Stockholder Proposals for Inclusion in 2012 Proxy Statement

The Company encourages stockholders to contact the Corporate Secretary prior to submitting a stockholder proposal or any time they have concerns about the Company. At the direction of the Board, the Corporate Secretary acts as the corporate governance liaison to stockholders.

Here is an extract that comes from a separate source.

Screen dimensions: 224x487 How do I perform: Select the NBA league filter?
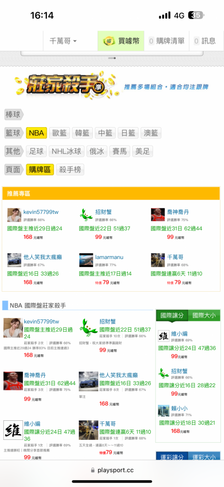(36, 133)
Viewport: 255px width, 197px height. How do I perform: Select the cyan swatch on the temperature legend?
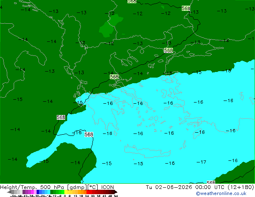pos(49,192)
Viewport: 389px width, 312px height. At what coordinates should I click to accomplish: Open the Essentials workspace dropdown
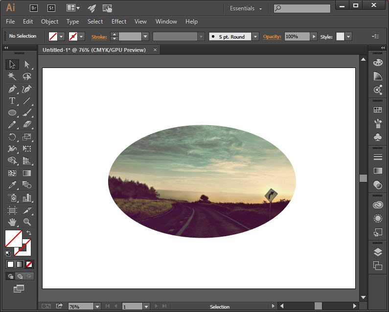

If any stockholder intends to present a proposal for inclusion in the Company’s proxy materials for the 2012 Annual Meeting of Stockholders, such proposal must be received by the Company not later than the close of business at 5:00 p.m. (Eastern time) on August 19, 2011 for inclusion, pursuant to Rule 14a-8 under the Exchange Act, in the Company’s proxy statement for such meeting. Such proposal also will need to comply with SEC regulations regarding the inclusion of stockholder proposals in Company-sponsored proxy materials. In order to allow the Company to identify the proposal as being subject to Rule 14a-8 and to respond in a timely manner, stockholder proposals are required to be submitted to the Office of the Corporate Secretary as follows:

Corporate Secretary

Mueller Water Products, Inc.

1200 Abernathy Road, N.E.

Suite 1200

Atlanta, Georgia 30328

Phone: 770-206-4232

Fax: 770-206-4260

Procedures for Business Matters and Director Nominations for Consideration at the 2012 Annual Meeting of Stockholders

The Company’s Bylaws provide a formal procedure for bringing business before the annual meeting of stockholders. A stockholder proposing to present a matter, or nominate a director, for consideration at the 2012 Annual Meeting of Stockholders is required to deliver a written notice to the Corporate Secretary of the Company, no earlier than the close of business at 5:00 p.m. (Eastern time) on August 19, 2011 and not later than September 19, 2011. In the event that the date of the 2012 Annual Meeting of Stockholders is more than 30 days before or more than 60 days after the anniversary date of the Annual Meeting, the notice must be delivered to the Corporate Secretary of the Company not earlier than the 120th day prior to such 2012 Annual Meeting of Stockholders and not later than the later of the 90th day prior to such 2012 Annual Meeting of Stockholders or, if the number of directors to be elected to the Board at an annual meeting is increased and the first public announcement naming all the nominees for director or specifying the size of the increased Board is less than 100 days prior to the anniversary of the mailing date of proxy materials for the prior year’s annual meeting, the 10th day following the day on which such public announcement is first made by the Company.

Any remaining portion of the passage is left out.